In the meantime, as I waited for something to happen that would spring me loose from my solitary confinement, the hospital had to contend with a “patient” who didn’t want to be there and who was very disruptive to the hospital until they forced me into solitary confinement. While people with physical emergencies came and went, the hospital personnel virtually ignored me for hours, locking me in a room all by myself.

While I agree now that I should have been involuntarily committed, the fact remains that had I not thrown the furniture at the walls as I was cooling my heels in a white room all by myself, I would probably not have been involuntarily committed. However, if the triage facility had been available to me, my husband could have taken me there once he learned the extent of my hallucination and delusions.  He wouldn’t have had to wait for the imminent crisis to occur before I could have been committed.  He would have been able to give evidence to the DMHP directly that established my need for intervention.

What would have happened had I been released from the hospital emergency room is interesting conjecture.  It was at the point I was at the hospital, standing in the admitting line in a damp swimming suit,  when my husband was first clued in on the extent of my delusions and hallucinations.  He learned for the first time that I was hearing voices and that I thought I was a mermaid . Unfortunately for him, neither my hallucinations nor my delusions qualified me as being “a danger to myself or others” according to the old standard.  Thinking you’re a mermaid wasn’t a crime. It was only when I heaved furniture at the wall of my confinement room that I crossed the line into involuntary commitment. How he would have handled having to go home with a wife who thought she was  a mermaid is anyone’s guess.

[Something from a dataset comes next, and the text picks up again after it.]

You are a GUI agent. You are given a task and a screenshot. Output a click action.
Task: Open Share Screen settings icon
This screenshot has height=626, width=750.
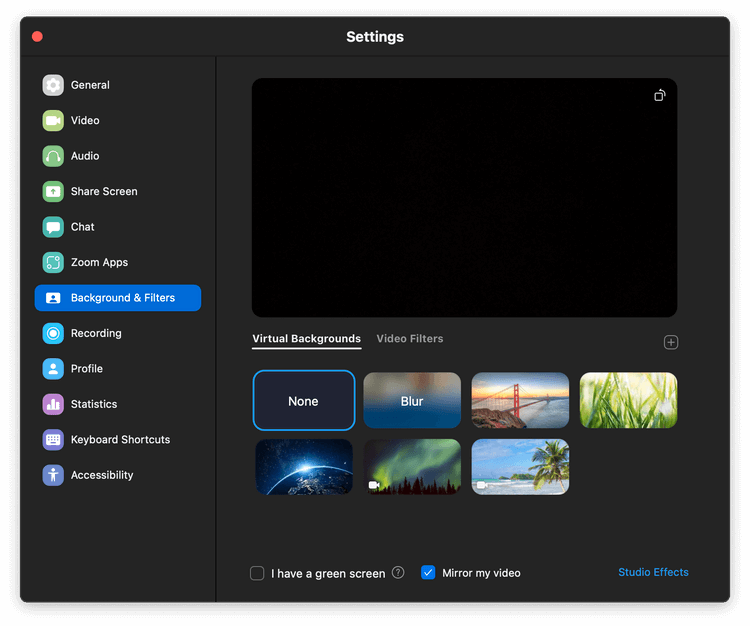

The only thorn in the side of the triage plan is the lack of mental hospital beds in the State. Washington ranks almost last in the nation in terms of per capita mental hospital beds.  Instead of increasing with the population increase, mental hospital beds are being eliminated.  Just a few short months ago, 9 additional beds were eliminated in Snohomish County alone. So despite the new law’s intent to get people in crisis the help they need, that help will be restricted by the lack of places to put them.

This new Triage facility is a step in the right direction, but until adequate hospital beds are available to treat those in need, the process won’t live up to its potential. And mermaids will be allowed to destroy a family.